What to do with these kids in school…

Recently I have been reviewing what we are teaching the Y11 as GCSE revision… Well, it all sounded very familiar. After a little while I couldn’t help thinking: one could pretty much take this (Foundation) revision list, re-label it and call it the Year 7 scheme of work. Or the Key Stage 3 scheme of work. And no one would notice! Or would they?

Anyway, by coincidence I came across the suggestion to include driving lessons in the syllabus at secondary school. A whole range of good reasons for it were listed (I will publish them here at a later stage, for now think for yourself). Great, I thought, but where are you going to find the time for this? Everyone is keen on getting teaching time for their subject when it comes to timetabling. Eyeing geography and other departments jealously when they take chunks out of “curriculum time” with their field trips…

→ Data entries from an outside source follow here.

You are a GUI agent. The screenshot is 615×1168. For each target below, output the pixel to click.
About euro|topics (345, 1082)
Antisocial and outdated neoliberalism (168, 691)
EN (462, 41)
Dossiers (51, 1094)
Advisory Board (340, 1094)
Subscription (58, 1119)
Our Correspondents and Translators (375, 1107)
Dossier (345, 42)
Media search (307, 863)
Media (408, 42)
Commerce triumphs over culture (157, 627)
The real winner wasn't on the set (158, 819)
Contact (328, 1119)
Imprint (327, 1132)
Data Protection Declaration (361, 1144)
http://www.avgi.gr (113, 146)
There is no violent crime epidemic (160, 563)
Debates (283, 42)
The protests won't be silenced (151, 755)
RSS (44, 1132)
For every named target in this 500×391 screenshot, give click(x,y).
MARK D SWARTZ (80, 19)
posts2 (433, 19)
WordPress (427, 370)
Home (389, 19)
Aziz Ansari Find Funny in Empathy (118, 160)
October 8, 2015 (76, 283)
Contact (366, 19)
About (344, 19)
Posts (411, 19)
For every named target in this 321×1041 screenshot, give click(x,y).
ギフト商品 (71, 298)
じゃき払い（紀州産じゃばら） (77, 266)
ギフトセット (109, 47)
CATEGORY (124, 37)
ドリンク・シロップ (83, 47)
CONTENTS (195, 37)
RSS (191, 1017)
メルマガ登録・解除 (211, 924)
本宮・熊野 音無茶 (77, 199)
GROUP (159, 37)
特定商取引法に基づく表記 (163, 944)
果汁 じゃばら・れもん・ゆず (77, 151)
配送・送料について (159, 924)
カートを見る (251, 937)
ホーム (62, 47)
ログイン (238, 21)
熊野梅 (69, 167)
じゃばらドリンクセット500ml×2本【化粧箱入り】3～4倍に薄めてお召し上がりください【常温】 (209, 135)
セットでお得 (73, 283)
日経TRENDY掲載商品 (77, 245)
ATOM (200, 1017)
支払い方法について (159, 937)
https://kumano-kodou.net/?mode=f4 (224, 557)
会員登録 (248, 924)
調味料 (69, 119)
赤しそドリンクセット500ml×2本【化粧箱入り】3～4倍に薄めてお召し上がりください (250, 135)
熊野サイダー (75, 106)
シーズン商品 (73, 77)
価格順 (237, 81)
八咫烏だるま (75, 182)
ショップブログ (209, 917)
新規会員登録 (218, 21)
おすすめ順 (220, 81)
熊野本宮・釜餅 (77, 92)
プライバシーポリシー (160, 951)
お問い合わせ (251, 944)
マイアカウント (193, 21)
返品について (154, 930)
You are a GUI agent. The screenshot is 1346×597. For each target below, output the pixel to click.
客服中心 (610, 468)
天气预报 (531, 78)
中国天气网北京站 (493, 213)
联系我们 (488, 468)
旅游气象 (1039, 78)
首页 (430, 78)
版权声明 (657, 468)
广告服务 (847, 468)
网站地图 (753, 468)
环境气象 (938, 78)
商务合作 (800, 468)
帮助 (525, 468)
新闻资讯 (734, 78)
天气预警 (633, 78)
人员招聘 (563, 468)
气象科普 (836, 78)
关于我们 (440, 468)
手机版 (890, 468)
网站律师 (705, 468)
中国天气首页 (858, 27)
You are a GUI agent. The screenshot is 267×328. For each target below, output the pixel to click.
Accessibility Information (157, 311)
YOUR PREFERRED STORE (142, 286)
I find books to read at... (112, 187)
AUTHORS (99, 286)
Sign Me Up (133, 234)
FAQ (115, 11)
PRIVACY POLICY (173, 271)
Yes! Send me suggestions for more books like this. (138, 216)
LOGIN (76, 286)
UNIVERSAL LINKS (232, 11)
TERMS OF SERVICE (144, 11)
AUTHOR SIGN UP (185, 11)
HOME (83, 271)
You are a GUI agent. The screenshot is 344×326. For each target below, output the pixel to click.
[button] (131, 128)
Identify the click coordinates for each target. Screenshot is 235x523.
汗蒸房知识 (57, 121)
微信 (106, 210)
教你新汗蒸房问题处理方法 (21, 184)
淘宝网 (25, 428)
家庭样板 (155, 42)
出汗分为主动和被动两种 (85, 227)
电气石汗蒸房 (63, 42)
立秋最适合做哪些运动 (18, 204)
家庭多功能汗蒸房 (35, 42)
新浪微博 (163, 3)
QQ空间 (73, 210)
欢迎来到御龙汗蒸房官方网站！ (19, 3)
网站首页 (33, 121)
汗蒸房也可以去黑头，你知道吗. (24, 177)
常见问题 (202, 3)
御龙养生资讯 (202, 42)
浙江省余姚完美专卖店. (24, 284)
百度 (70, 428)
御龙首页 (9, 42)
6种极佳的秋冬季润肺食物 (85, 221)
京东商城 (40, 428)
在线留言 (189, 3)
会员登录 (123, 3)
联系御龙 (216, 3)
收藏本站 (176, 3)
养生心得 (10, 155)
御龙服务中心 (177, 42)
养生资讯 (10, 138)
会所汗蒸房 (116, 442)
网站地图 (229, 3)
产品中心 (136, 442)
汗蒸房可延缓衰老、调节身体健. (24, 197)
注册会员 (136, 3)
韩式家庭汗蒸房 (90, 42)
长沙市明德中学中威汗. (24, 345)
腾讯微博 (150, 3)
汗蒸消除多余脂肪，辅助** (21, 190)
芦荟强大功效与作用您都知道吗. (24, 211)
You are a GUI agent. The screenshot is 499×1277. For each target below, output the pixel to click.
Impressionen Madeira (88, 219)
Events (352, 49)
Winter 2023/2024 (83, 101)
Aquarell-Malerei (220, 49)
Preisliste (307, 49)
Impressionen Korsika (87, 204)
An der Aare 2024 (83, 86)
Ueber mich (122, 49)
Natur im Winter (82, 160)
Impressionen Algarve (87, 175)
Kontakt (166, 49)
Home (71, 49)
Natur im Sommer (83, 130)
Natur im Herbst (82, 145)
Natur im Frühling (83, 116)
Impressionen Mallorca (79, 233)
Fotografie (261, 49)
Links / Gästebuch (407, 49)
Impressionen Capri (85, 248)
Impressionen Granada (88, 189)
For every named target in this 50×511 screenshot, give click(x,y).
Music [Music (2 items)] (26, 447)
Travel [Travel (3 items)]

But! Hang on a minute! What do you think? Is there any reason to believe we could axe entire terms of repetitive work and much rather fill the time with practical skills? Such as the driving lessons? Or taking KS3 students up and down local hills until their map reading skills are top notch – and with it “bearings”, “reading scales”, bits of ” unit conversion “, “angles” and possibly even “trigonometry”. What about all sorts of household skills: gardening, fixing anything from lightbulbs to locks, bike tyres. Light decorating, general handy work.
Is there a chance that once they have succeeded in such skills and grown as a person, they would be more “ready” to attempt more academic learning? A bit like a “Steiner” philosophy where children are taught to read when they are ready to read.
I don’t want to limit this thought to Waldorf ideas though. My issue is that there seems to be too much repetition in the current secondary syllabus. Is their space for reduction of the current content? What could we fill this new void with? So that rather than almost out of reflex asking for more of the same, we were looking for a different approach. Quality instead of quantity.

Or is this not correct? Is the brain or mental muscle that needs to be exercised regularly and repeatedly? Just like one spends hours honing physical strength and stamina through (structured) repetition.
Does our brain need to work on pretty much the same a number of times for it to become routine, i.e. for us to become good at it.

Over to you, what to do about our curriculum!

UPDATE – UPDATE – UPDATE – UPDATE – UPDATE – UPDATE – UPDATE – UPDATE:

This gives some further food for thought: http://chemreview.net/blog/?p=384

Maybe there is room for some repetition and hence memorization of key techniques in maths?